Bob smiled at this and other recollections of his childhood. And then he called for his bill, and told the waiter to take care of his portmanteau till he sent for it in the course of the day. Then he set off from the George Inn. He turned back, however, in a few minutes, with a sadder face, to tell the waiter that he might perhaps return again that night. The thought had come across his mind that perhaps, after all, no one at Littlethorpe might know him, or be disposed to receive him as a guest. This thought made him sorrowful for a little while; but he soon recovered his usual cheerfulness, and said to himself, as he walked briskly out of Grantham, " God is very good. Who knows I may find many kind friends living still?"

When he got to the half-way house—that is, about three miles on his road—he had a glass of ale, and after that he seemed to recall everything he came to. The alterations hereabouts were very trifling, and he recognised almost every farm and gate that he saw. When he came to the brow of the hill that overlooks Littlethorpe, he sat down on a stile to rest himself, and determine who he would ask for first in the village. There it lay below him—looking just as it used to look. There was the old church, with its green environment, where lay so many who were dear to him. Bob felt a tear in his eye; but at that moment the church bells rang out merrily, and he reflected that it was Christmas eve, and not at all a time of year to give way to feelings of sadness. So he dashed aside the tear, and muttered to himself, "They are happy in heaven!" and then began to descend the hill at a brisk pace.

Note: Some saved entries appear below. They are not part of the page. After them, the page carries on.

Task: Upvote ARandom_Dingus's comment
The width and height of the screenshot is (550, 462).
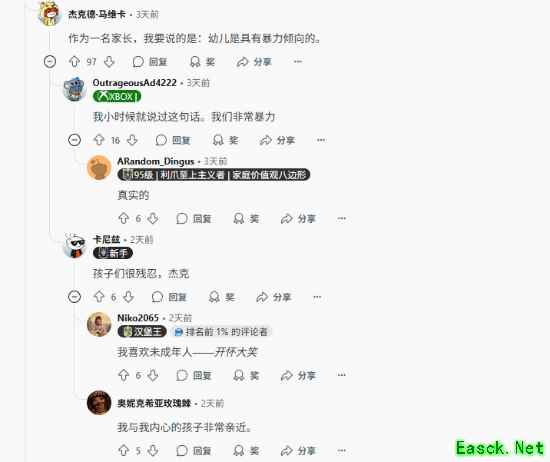Action: pyautogui.click(x=123, y=219)
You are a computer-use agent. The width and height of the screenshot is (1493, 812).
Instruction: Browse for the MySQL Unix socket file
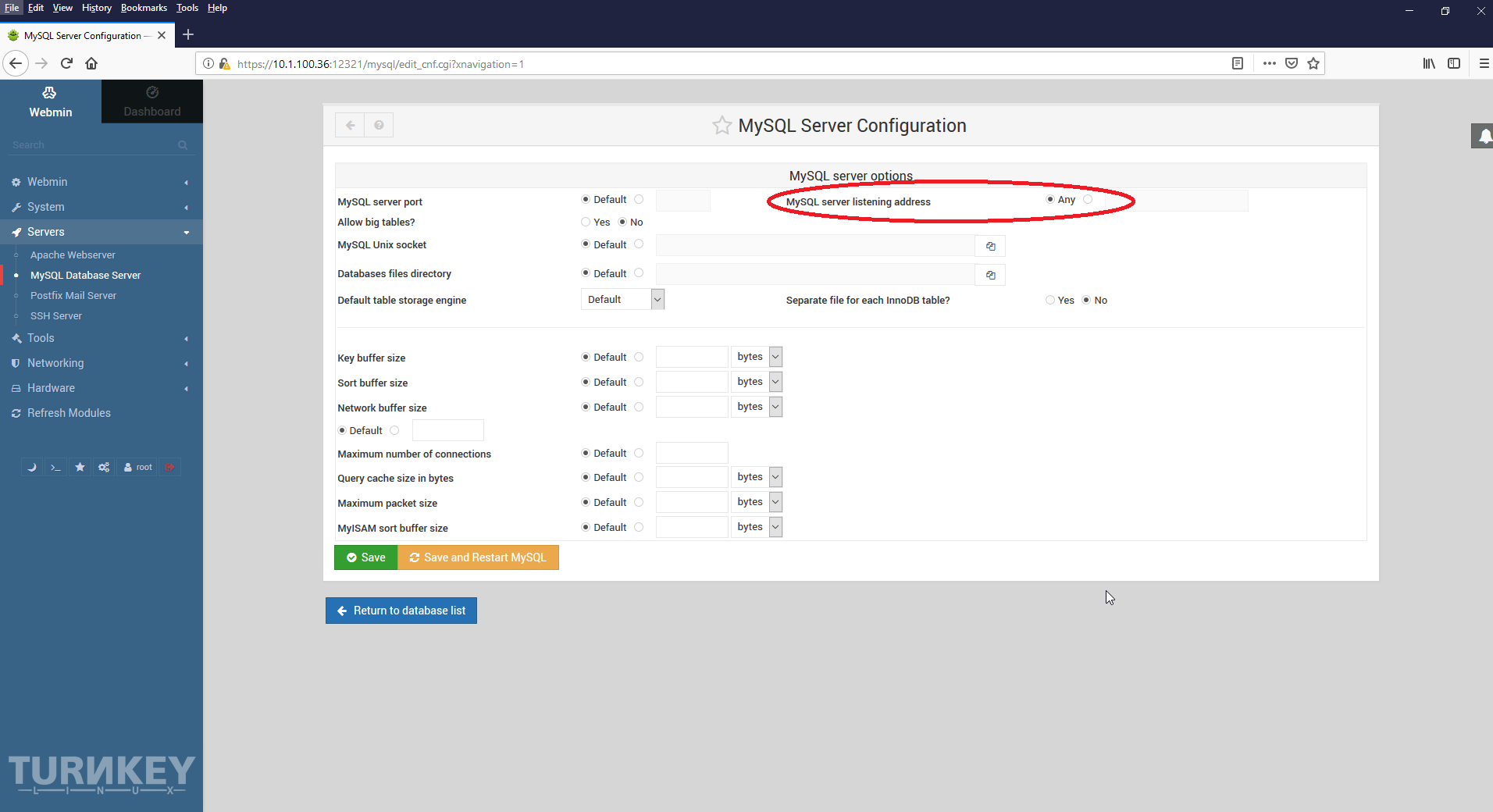click(990, 247)
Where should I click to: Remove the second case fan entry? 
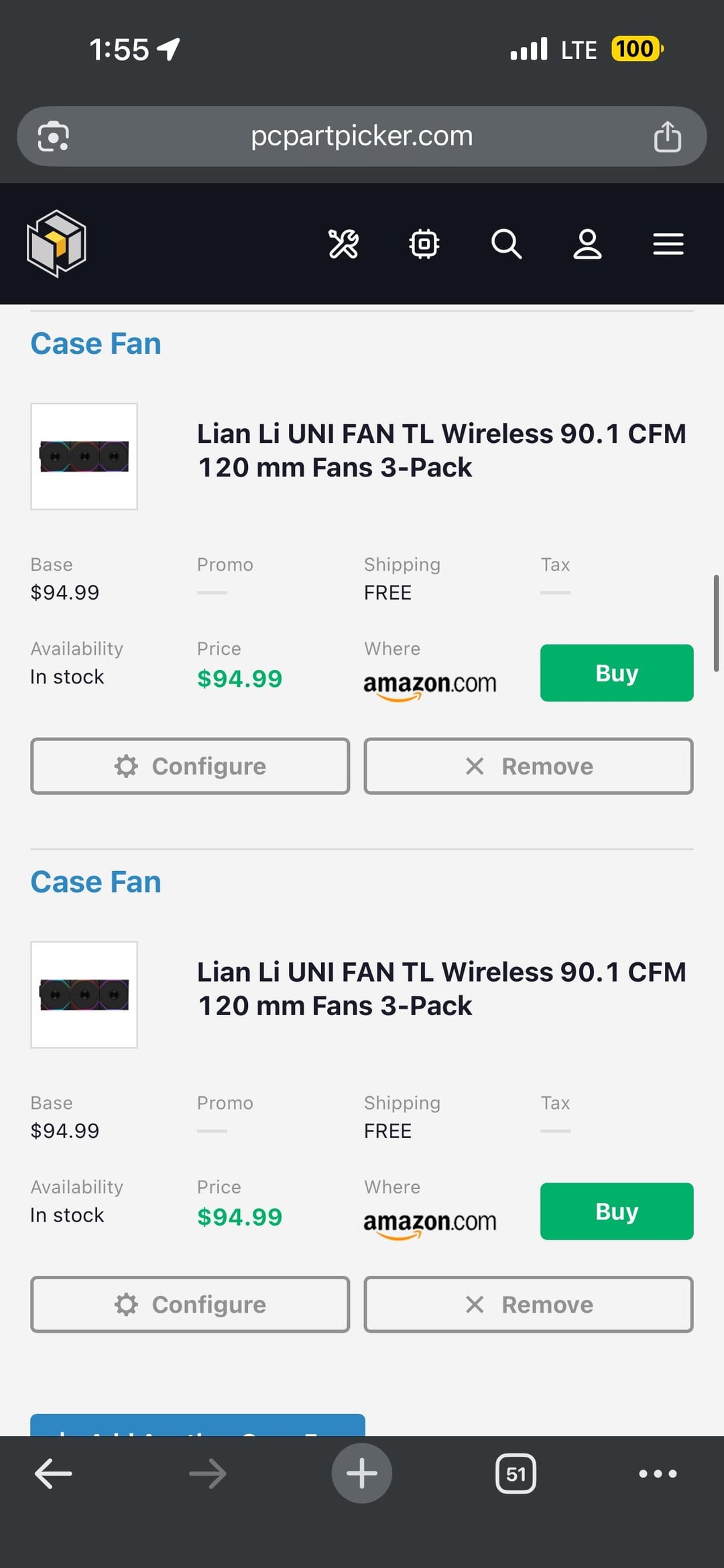[528, 1305]
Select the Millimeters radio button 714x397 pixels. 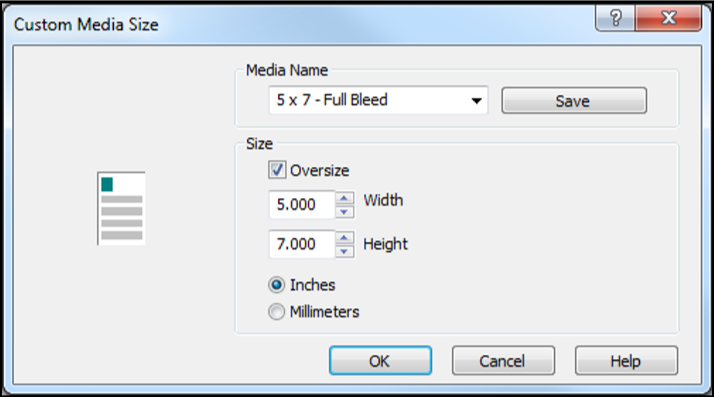276,312
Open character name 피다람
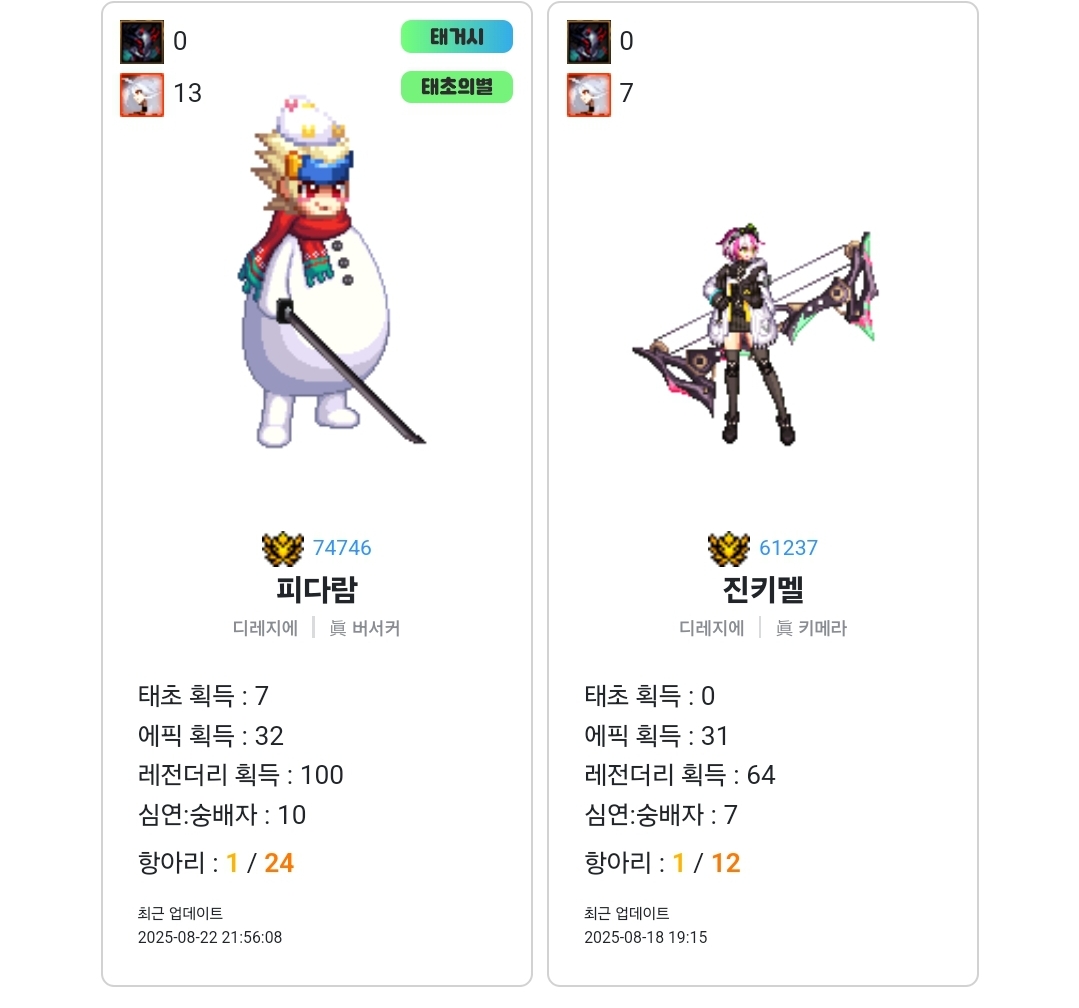Screen dimensions: 1079x1008 pyautogui.click(x=317, y=589)
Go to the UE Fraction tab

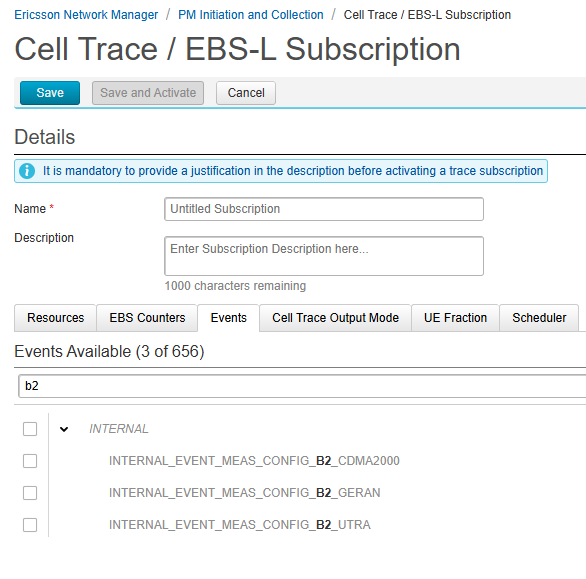point(455,318)
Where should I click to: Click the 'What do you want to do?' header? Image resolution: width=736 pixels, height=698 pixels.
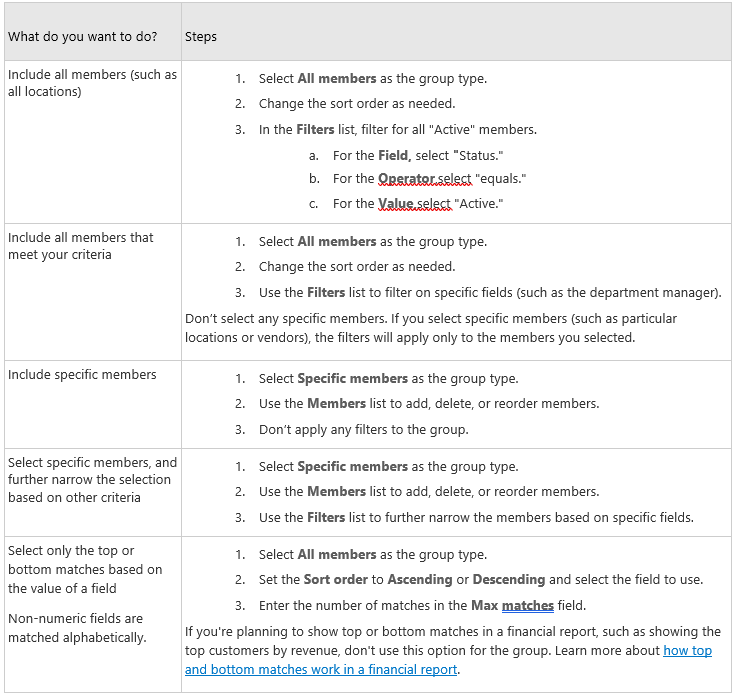[x=82, y=37]
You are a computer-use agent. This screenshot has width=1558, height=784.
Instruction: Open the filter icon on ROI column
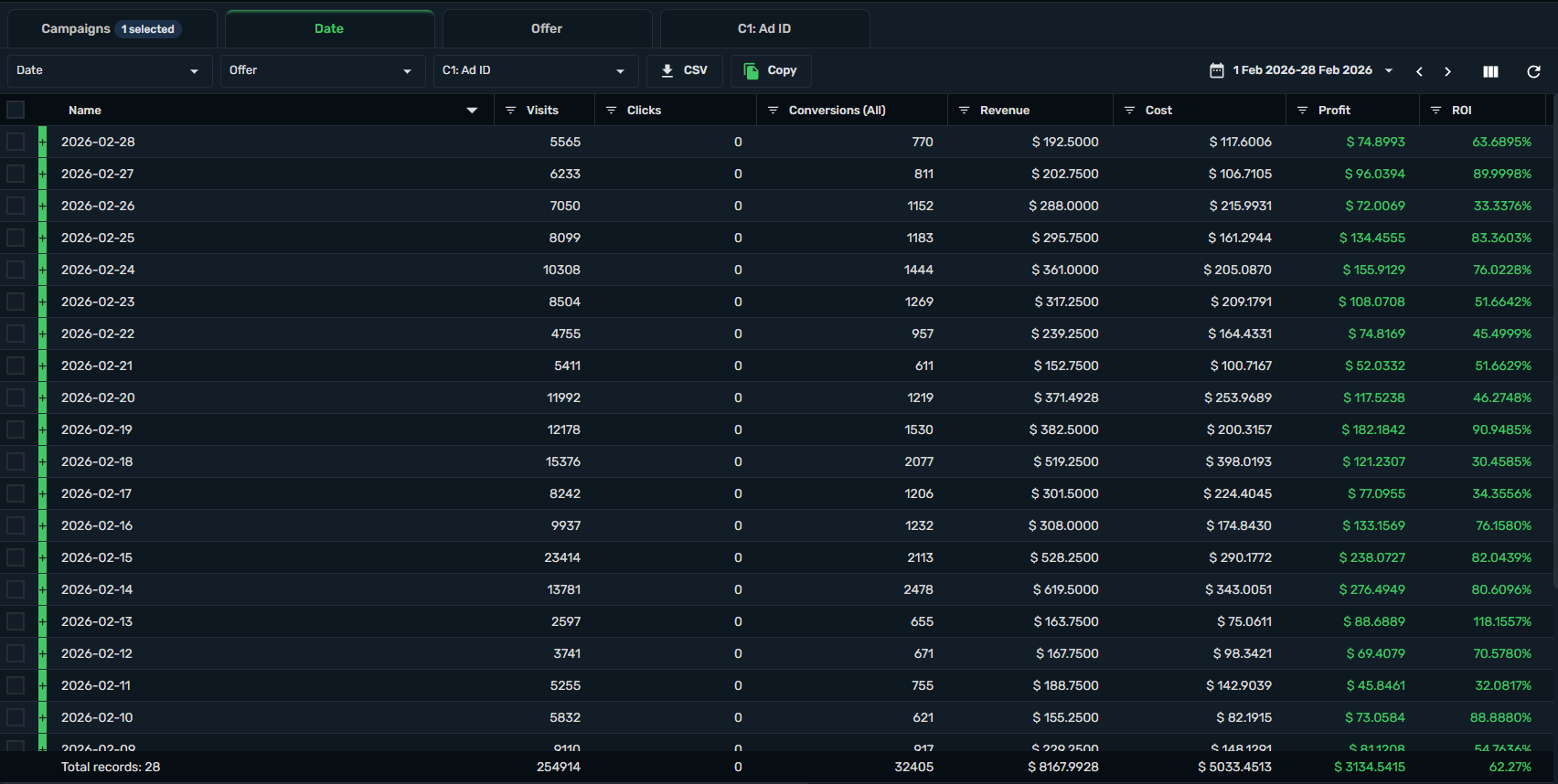tap(1435, 111)
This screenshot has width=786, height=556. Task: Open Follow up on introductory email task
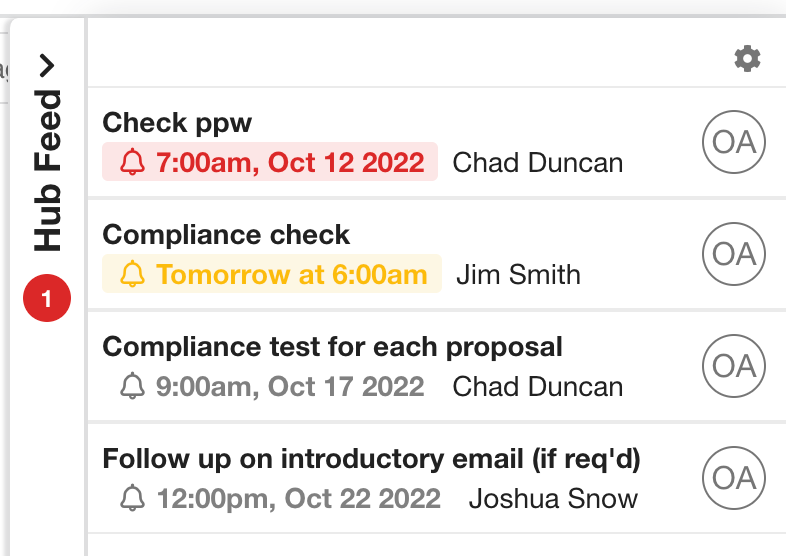[x=372, y=459]
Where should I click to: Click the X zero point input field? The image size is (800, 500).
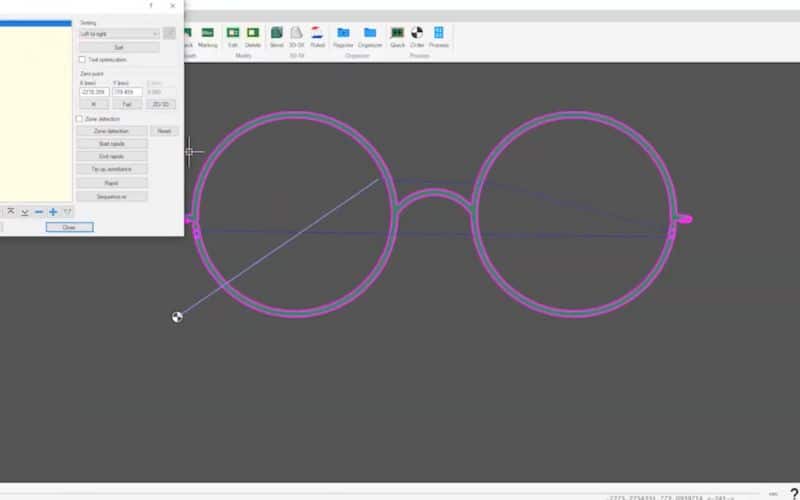tap(93, 92)
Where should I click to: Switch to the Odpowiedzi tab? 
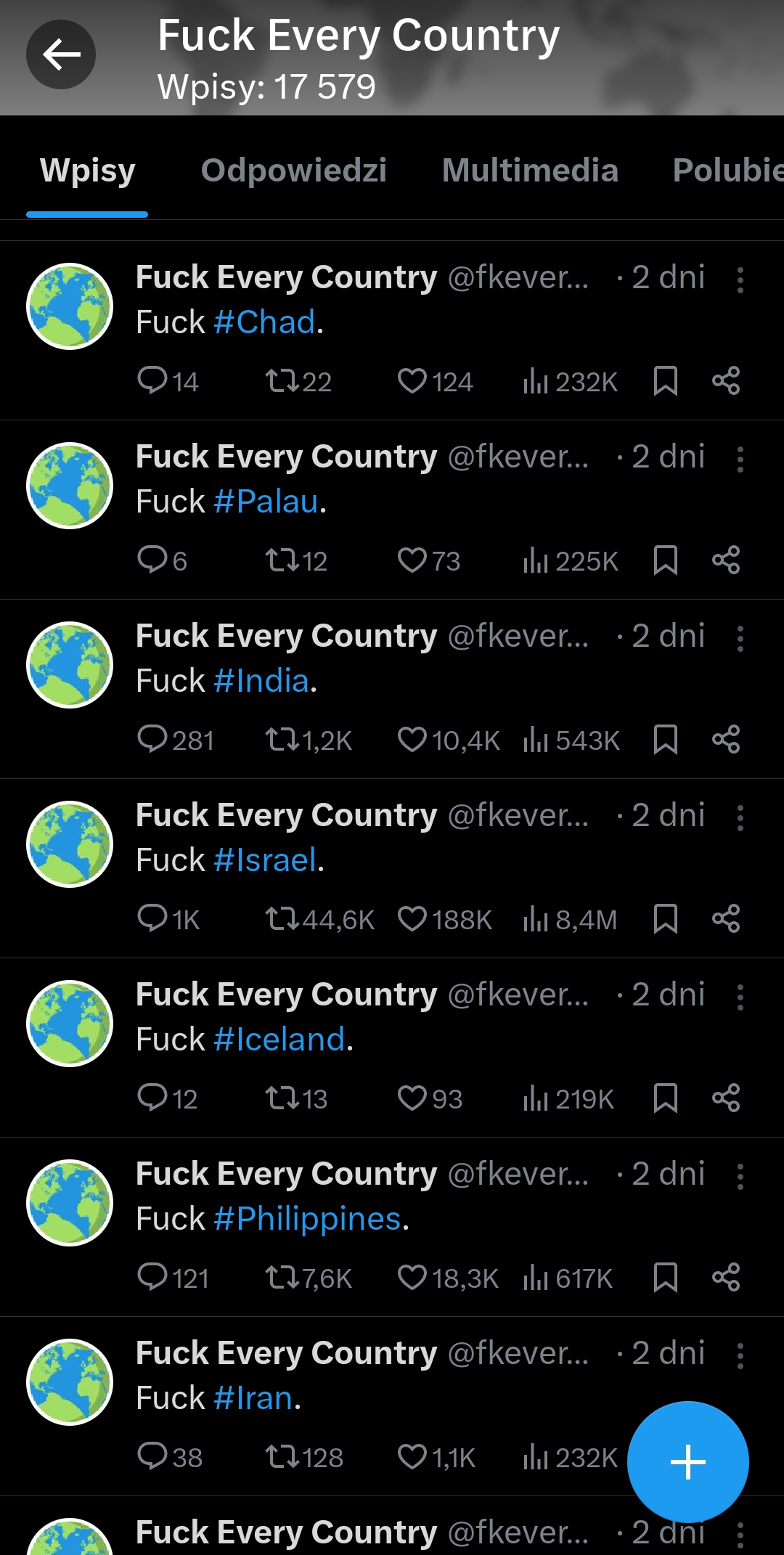(x=293, y=171)
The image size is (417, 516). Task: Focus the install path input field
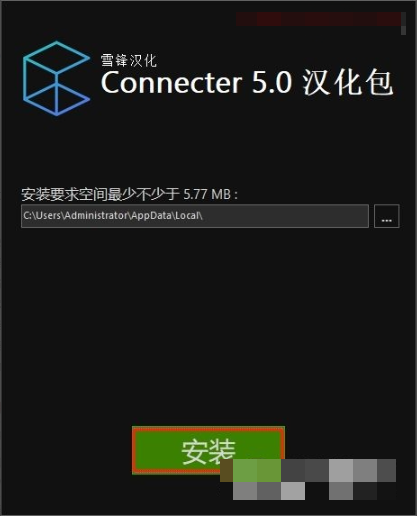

The first place in the village that he came to was the blacksmith's forge. Often and often had he stood there, to watch the bright sparks fall from the anvil when he was a boy; and now he stood there again a man. Not one of the group before the forge knew him. They all stared at him after the fashion of countrymen looking at a Londoner. Bob stared at the blacksmith himself, with a notion that he ought to know that face. He watched it in the light of the fire. It was an honest, broad, somewhat coarse and heavy face. Yes; something like that face he had known years ago. He could not recollect who it was, till some one of the lookers-on called out to the smith, "I say, Nat Gibbs, what dost say to a sup of beer?"